Internally, the DPRK leadership is not yet facing any serious threats, primarily because they have done their best to keep their people ignorant and unarmed (in more than one sense). When I say there are no serious threats, I mean that there is no power struggle within North Korea. There is, however, the very real danger that the country will collapse. I believe it was in the other thread (the one Beekay started) that someone quoted an article that said it was not a question of if the regime would collapse but when. I would tend to agree with this. If things were not getting desperate, they probably would not resort to the dangerous game of nuclear brinkmanship.

As for the Sunshine Policy, it is basically a policy of tolerance toward the DPRK, rather than a hard-line stance. There is no document that outlines the tenets of the Sunshine Policy--it's just basically a stance taken by the ROK government toward the DPRK. I'm not sure if I entirely agree with it, but I also don't entirely disagree with it (a change in stance for me from the last time this was discussed). As for what the Sunshine Policy is supposed to accomplish, the ultimate goal is peaceful reunification.

But no, I am not suggesting that taking all the pressure off the DPRK would make the problems go away. Kim's first goal may be to ensure that he stays in power, but if that goal is ensured he will move onto to bigger and better things--like figuring out how to get the US military out of the ROK so he can begin his brand of reunification. Then again, I don't think putting undue pressure on the DPRK is wise, either. I think our best bet, to be honest with you, is to keep moderate pressure on the North and wait for them to collapse. It will happen sooner or later (hopefully sooner).
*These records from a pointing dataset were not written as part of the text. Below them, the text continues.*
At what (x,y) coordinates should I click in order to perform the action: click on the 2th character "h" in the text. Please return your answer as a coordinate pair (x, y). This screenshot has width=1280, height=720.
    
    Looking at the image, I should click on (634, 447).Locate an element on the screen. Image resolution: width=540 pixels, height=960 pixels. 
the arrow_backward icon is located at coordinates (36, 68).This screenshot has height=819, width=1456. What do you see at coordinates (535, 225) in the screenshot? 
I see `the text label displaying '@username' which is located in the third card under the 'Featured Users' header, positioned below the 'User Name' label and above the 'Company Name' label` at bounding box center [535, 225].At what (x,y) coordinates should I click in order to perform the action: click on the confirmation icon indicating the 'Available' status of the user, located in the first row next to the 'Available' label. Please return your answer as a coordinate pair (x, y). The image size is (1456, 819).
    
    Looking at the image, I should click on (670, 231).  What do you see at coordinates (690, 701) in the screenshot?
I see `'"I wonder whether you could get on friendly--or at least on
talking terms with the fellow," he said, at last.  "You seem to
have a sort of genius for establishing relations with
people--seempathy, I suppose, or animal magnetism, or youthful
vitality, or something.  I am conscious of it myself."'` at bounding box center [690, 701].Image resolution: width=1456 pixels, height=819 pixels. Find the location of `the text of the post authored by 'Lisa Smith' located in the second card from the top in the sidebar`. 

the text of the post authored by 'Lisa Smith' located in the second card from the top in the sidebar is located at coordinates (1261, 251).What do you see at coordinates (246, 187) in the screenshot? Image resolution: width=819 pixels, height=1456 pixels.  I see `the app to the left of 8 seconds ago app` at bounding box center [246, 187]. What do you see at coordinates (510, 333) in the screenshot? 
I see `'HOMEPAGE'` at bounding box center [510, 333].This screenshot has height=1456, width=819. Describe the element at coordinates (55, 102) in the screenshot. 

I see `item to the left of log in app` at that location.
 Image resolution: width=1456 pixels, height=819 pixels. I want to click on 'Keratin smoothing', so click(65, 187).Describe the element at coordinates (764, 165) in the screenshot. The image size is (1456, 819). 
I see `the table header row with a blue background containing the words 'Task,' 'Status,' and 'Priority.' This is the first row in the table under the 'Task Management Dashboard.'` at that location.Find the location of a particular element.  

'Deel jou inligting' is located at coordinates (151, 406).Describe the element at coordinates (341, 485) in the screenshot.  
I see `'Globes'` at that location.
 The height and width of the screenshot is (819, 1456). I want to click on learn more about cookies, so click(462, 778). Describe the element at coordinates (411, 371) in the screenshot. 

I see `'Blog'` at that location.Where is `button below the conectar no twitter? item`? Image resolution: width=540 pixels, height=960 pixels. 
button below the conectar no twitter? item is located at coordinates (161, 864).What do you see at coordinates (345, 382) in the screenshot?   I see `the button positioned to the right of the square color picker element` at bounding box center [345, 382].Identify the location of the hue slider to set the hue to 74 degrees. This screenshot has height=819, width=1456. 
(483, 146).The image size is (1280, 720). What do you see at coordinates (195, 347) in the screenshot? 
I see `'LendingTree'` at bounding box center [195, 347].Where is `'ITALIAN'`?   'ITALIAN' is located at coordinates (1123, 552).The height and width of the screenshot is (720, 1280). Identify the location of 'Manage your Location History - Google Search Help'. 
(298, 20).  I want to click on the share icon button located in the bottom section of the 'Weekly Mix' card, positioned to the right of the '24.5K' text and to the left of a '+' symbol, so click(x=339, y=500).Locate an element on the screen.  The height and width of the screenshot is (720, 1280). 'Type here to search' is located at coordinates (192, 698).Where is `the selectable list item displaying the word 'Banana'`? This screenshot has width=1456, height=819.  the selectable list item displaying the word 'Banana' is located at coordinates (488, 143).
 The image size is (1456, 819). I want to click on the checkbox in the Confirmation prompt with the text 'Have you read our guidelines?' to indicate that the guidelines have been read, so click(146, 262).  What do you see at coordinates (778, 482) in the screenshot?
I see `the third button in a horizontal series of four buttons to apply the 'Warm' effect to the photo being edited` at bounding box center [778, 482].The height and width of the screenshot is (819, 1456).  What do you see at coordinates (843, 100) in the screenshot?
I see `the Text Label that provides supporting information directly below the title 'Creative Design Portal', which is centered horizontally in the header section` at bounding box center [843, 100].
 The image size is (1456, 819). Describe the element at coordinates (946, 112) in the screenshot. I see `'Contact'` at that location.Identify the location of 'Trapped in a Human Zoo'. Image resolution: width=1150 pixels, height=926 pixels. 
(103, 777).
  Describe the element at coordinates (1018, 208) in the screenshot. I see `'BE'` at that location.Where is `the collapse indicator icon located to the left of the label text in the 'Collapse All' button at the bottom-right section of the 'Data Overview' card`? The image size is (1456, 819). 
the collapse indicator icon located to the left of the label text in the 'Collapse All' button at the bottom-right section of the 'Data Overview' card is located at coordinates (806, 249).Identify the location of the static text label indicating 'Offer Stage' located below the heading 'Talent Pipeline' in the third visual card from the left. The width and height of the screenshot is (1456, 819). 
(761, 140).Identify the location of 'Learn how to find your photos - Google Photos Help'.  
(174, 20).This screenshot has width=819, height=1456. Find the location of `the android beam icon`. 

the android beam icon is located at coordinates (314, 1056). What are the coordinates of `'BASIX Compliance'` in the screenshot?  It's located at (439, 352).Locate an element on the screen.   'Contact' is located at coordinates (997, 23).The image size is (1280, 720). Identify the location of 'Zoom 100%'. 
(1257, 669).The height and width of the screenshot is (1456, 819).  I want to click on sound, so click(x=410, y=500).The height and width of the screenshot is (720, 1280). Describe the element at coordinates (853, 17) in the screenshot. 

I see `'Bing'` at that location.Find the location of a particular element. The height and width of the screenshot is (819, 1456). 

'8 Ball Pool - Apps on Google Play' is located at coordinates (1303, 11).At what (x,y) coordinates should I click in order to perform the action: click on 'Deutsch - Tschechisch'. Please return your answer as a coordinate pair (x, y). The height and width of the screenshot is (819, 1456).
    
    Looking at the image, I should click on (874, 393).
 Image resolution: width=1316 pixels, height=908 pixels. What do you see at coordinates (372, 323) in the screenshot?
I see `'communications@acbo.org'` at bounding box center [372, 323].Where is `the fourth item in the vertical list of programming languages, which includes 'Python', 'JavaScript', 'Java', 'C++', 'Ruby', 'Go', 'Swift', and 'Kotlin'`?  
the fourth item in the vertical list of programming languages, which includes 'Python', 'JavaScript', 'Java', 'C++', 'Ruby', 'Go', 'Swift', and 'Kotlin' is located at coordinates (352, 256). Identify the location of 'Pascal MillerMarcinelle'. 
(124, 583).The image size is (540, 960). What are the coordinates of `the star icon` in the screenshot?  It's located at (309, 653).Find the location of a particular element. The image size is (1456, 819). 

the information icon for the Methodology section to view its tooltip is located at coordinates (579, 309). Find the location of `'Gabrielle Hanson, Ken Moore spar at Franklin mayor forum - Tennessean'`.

So much for brief. There's just one more point I'd like to address. A lot of people have been getting upset over the anti-US demonstrations in Korea, including those calling for the removal of US troops. I would like to remind everyone that these demonstrators are in the minority. A very vocal minority, but a minority nonetheless. Most South Koreans understand the need for a US military presence on the peninsula, even if they do tend to get emotional at times when things go bad. Recently, in fact, there were pro-US demonstrations here: crowds of people stood outside in the freezing cold waving around banners and chanting about how they loved the US and they wanted the US military to stay. I'm not sure if that showed up in the news over there, but it should have.